Les transports sous surveillance Si les données collectées par le FSPRT ont permis aux

autorités d'affiner leur appréhension du phénomène, elles permettent également de

garder un oeil sur les emplois sensibles. Les services du ministère de l'intérieur ont ainsi

recensé 391 personnes signalées travaillant sur des sites à risques : 147 sont

employées dans des aéroports et une centaine dans les transports. Les cas des salariés

d'aéroports ont été traités sans difficulté, par un simple retrait des badges d'accès aux

zones réservées.

La problématique dans les transports est autrement plus complexe, et a nécessité une

loi spécifique. La loi sur les transports collectifs du député socialiste de la Gironde Gilles

Savary, votée au printemps 2016, permet désormais à tout employeur des transports

(SNCF, RATP) de demander le " criblage " de ses salariés, qui consiste enune enquête

administrative permettant, entre autres, de vérifier s'ils sont inscrits au FSPRT.
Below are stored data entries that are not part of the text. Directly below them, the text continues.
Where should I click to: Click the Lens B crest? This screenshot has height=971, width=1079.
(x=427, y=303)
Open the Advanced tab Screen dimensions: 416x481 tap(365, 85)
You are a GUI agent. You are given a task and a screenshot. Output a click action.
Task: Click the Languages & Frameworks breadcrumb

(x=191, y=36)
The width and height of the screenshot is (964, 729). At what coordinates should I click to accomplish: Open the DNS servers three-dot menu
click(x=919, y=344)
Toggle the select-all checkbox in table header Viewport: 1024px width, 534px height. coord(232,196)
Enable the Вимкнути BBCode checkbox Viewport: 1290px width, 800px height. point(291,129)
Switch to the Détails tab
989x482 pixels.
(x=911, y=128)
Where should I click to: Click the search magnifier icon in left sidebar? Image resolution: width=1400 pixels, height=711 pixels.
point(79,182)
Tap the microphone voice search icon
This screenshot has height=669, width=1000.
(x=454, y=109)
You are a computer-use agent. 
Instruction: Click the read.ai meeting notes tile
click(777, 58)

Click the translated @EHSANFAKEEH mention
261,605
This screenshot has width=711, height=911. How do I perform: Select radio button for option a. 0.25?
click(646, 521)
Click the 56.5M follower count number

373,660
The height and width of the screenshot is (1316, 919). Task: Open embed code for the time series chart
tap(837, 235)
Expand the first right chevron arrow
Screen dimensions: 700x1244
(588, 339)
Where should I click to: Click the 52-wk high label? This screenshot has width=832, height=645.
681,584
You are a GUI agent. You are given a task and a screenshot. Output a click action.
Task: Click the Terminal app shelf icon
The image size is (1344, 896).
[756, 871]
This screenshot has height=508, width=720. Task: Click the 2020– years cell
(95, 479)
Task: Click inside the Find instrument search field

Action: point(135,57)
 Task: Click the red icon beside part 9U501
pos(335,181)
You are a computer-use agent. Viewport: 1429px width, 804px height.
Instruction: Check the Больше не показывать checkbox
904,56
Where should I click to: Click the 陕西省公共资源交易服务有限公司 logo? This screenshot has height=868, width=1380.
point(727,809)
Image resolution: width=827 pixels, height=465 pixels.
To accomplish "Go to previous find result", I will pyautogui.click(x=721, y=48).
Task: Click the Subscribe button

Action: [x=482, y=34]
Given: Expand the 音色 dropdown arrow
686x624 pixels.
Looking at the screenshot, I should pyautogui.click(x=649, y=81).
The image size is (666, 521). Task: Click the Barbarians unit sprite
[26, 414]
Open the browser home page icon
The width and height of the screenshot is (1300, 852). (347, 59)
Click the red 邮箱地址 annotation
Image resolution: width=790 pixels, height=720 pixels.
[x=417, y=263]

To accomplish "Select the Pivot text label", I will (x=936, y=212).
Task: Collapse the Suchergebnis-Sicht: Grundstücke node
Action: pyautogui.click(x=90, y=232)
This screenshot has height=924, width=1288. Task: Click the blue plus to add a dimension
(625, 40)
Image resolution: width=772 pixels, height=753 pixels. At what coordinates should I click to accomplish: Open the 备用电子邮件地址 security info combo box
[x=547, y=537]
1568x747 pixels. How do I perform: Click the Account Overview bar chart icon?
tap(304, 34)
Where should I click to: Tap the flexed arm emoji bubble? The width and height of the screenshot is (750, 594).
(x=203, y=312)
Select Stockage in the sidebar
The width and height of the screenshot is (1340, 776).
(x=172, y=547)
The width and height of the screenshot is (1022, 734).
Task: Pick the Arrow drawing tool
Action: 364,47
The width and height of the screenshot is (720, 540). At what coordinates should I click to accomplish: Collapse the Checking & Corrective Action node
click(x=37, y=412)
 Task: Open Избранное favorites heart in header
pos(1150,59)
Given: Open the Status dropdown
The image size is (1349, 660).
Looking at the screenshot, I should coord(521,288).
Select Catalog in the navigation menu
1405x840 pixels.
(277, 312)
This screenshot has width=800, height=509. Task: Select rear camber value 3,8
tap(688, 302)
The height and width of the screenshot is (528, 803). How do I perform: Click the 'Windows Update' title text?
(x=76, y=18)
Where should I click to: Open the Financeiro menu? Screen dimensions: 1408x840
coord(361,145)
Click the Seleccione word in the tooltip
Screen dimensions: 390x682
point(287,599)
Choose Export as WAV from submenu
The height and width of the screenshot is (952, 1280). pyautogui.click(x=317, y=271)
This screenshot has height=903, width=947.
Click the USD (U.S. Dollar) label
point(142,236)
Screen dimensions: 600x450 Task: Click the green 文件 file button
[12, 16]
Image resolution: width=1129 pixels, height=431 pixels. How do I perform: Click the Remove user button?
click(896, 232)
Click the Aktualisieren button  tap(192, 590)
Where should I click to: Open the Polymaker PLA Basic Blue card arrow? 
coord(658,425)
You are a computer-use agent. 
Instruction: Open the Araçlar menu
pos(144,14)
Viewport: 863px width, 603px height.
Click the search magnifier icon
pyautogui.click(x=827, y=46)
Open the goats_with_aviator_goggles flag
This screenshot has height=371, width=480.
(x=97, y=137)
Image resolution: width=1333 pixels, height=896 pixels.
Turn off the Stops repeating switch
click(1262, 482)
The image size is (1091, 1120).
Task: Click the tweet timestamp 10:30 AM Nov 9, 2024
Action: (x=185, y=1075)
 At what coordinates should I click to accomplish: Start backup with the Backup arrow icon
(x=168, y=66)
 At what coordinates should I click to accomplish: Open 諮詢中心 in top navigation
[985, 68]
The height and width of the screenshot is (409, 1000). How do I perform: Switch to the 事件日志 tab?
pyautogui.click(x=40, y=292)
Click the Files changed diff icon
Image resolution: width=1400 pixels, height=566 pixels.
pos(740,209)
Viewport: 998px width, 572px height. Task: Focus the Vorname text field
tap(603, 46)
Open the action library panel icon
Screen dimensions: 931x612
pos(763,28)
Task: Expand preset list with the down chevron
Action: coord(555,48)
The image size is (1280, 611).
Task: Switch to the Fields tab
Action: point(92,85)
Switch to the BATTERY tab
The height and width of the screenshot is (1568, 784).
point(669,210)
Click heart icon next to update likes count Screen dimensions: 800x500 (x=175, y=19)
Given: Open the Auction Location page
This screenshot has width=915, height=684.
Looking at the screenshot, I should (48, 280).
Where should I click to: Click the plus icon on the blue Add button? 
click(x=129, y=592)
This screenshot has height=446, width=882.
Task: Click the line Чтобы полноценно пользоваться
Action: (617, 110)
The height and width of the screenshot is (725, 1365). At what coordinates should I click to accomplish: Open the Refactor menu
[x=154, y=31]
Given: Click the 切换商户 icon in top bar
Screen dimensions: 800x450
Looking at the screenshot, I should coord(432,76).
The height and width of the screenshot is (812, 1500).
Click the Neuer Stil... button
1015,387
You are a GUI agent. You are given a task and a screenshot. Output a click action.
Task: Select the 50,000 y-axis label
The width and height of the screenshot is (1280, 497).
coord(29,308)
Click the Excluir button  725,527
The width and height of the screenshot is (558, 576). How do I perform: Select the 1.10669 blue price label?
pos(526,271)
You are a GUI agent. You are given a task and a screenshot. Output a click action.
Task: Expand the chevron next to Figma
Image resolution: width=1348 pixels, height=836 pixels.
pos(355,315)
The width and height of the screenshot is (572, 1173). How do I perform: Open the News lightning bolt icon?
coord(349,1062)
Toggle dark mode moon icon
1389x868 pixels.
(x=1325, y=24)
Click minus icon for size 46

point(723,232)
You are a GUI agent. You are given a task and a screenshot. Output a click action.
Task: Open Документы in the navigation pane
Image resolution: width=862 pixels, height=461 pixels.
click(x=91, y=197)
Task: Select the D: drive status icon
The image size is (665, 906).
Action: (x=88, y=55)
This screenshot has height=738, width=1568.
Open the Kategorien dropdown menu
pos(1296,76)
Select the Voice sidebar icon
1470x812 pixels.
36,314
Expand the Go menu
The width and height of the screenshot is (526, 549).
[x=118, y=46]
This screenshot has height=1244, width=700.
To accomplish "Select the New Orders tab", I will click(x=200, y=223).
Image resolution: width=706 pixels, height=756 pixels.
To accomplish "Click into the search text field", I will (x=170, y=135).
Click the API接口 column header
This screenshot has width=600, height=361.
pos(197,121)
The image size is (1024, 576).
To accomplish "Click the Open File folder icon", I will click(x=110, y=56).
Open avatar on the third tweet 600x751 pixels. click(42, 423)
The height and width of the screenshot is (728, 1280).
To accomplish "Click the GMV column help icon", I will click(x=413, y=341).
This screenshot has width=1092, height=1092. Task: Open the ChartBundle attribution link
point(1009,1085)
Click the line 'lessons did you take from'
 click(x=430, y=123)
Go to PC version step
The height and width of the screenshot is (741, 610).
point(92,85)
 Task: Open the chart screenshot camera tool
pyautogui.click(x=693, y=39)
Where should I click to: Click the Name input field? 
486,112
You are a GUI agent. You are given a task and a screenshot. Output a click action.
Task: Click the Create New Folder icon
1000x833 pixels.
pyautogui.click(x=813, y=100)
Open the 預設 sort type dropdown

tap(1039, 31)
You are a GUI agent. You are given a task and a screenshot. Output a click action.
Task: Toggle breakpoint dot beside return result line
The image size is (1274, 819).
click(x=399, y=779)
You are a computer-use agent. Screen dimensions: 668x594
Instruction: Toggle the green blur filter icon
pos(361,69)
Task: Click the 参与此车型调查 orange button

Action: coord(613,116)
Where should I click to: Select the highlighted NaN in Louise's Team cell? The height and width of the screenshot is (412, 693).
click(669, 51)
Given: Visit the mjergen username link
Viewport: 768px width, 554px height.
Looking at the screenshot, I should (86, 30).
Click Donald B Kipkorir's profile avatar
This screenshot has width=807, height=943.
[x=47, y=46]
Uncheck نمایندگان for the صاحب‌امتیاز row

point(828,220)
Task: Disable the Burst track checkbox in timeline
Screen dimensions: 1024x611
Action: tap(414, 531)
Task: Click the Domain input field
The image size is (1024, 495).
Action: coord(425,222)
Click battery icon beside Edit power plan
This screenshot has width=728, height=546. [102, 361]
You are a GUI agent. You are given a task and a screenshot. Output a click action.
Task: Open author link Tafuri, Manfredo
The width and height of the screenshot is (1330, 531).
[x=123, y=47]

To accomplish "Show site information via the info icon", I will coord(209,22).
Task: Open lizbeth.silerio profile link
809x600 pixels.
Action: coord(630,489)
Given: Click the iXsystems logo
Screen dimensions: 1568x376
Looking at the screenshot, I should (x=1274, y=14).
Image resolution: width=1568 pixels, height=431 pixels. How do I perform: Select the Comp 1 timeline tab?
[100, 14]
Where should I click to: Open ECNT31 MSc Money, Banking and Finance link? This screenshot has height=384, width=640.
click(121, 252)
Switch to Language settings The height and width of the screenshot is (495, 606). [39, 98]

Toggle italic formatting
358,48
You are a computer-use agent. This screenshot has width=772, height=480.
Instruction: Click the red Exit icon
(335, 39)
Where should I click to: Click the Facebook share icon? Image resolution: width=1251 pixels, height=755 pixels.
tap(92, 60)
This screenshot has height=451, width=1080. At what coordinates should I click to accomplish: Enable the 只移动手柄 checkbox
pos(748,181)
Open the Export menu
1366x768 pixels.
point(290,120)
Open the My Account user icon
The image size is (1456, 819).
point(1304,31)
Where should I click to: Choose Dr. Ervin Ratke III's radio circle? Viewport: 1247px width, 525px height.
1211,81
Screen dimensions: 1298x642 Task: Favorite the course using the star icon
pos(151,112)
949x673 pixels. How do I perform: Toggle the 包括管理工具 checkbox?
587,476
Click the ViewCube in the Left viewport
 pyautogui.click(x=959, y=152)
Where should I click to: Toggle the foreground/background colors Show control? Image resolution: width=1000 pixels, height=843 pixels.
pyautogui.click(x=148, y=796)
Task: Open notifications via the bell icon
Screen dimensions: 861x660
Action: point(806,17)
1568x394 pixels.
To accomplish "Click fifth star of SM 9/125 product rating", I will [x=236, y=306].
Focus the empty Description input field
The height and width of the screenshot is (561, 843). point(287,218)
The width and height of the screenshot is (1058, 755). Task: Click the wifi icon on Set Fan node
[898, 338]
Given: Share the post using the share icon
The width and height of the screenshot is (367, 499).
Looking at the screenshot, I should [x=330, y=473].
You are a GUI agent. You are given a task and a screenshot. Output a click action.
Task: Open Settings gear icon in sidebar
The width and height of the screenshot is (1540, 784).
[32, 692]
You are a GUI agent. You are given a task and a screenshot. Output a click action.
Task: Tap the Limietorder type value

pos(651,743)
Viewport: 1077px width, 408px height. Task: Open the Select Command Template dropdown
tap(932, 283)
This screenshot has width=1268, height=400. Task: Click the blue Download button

Le texte précisait que l'employeur avait la possibilité de licencier son salarié en fonction

du résultat de cette enquête, instaurant de facto une nouvelle cause de licenciement. Un

amendement voté début février, dont le décret d'application est attendu sous peu, fait

désormais obligation aux patrons de la SNCF et de la RATP de reclasser ou de licencier

tout employé dont le criblage se sera révélé positif.

Une commission est chargée, au sein du ministère de l'intérieur, de superviser ces

enquêtes. Le salarié dispose ensuite d'un délai de cinq jours pour déposer un recours

devant le tribunal administratif et d'une possibilité d'appel devant le Conseil d'Etat.